I had an interesting chat on twitter today with a friend and colleague Wade O’Harrow. He used to be at a bunch of places, but currently leads the SE team for HyTrust, a security company (yes, thats oversimplifying it). He started the exhange with:

Data is growing at exponential rates, and the trend of Corporate data breaches is staggering. still many question the need for protection.

and we eventually wandered into the discussion of what data breaches cost shareholders, with Wade making the suggestion that

@mcowger - The Risk vs. Reward question. Productivity is great, but a security breach could wipe out more shareholder value long term.

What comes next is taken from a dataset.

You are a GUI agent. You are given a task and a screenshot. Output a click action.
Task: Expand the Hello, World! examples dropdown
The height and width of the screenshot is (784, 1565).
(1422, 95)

I said as much on Twitter, but I’m not certain this is actually true. Note - I’m not arguing that we should have security, or that the breaches aren’t bad. I’m arguing that they don’t seem to impact long term share holder value.

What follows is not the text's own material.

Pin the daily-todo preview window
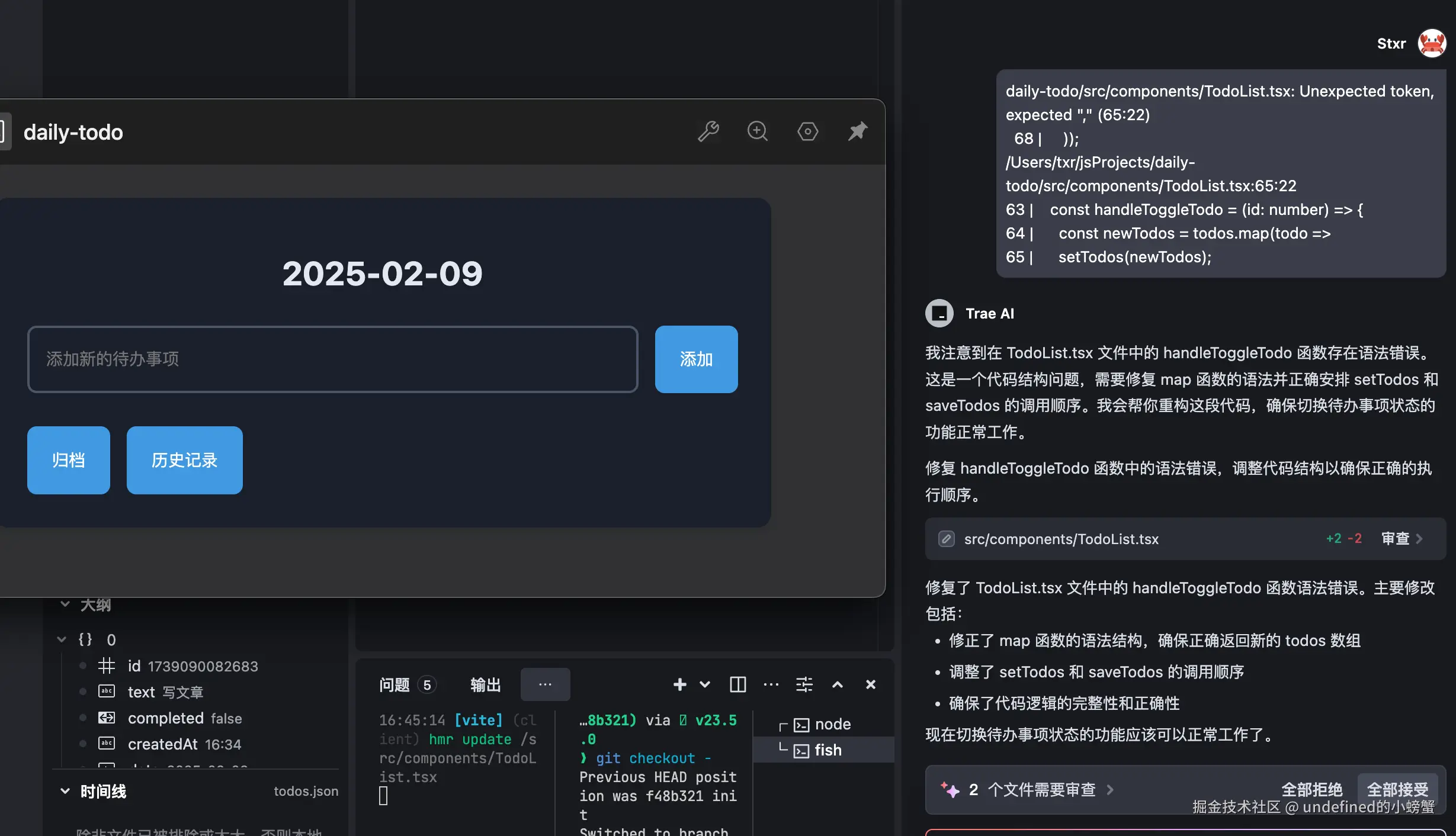The height and width of the screenshot is (836, 1456). (x=857, y=131)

So I decided to test this theory, and made the following assumptions / constraints

  • The company being analyzed must be public, so we can see what happens with shareholder value.
  • The company must not have undergone a major acquisition/merger/stock/new dividen/split event.
  • The breach must have happened at least 1 year ago.
  • We’d need a benchmark to make sure that any changes in the company’s stock price was not simply a reflection of the market as a whole. I chose Vanguard’s VTSAX - Total Stock Market Index Fund as the benchmark.
  • I’ll compare the price of the stock (and benchmark) approx 2 weeks before public notification of the event (subject to weekdays/holidays) and exactly 1 year after that date. The coincides with the IRS definition of ‘long term’ when it comes to investments.
Stock Event Notification Before Date Stock Price Benchmark Price 1 Year Date Stock Price Benchmark Price % Change Stock % Change Benchmark
Michaels April 14, 2014 April 1, 2014 26.89 47.81 April 1, 2015 22.36 52.09 -16.85% +8.95%
UPS Aug 21, 2014 Aug 1, 2014 97.03 48.41 Aug 3, 2015 102.75 52.79 +5.89% +9.04%
Home Depot Sept 18, 2014 Sept 2, 2014 91.15 50.60 Sept 2, 2015 116.48 49.21 +27.78%% -2.74&%
KMART Oct 10, 2014 Oct 1, 2014 17.57 48.62 Oct 1, 2015 23.95 48.14 +36.31% -0.98%
Target Dec 18, 2013 Dec 2, 2013 62.73 45.58 Dec 2, 2014 73.07 51.77 +16.48% +13.58%

As is clear from the raw data above, in all cases but one (Michaels), the stock price (shareholder value) of the affected companies all went up. In 3 out of the 5 cases (60%), we see that the benchmark is handily beat as well.

As such, I stand by my assertion that, today, massive data breaches may have notable costs for the public at large and for the company affected, but they don’t appear to have a notable impact on long term shareholder value.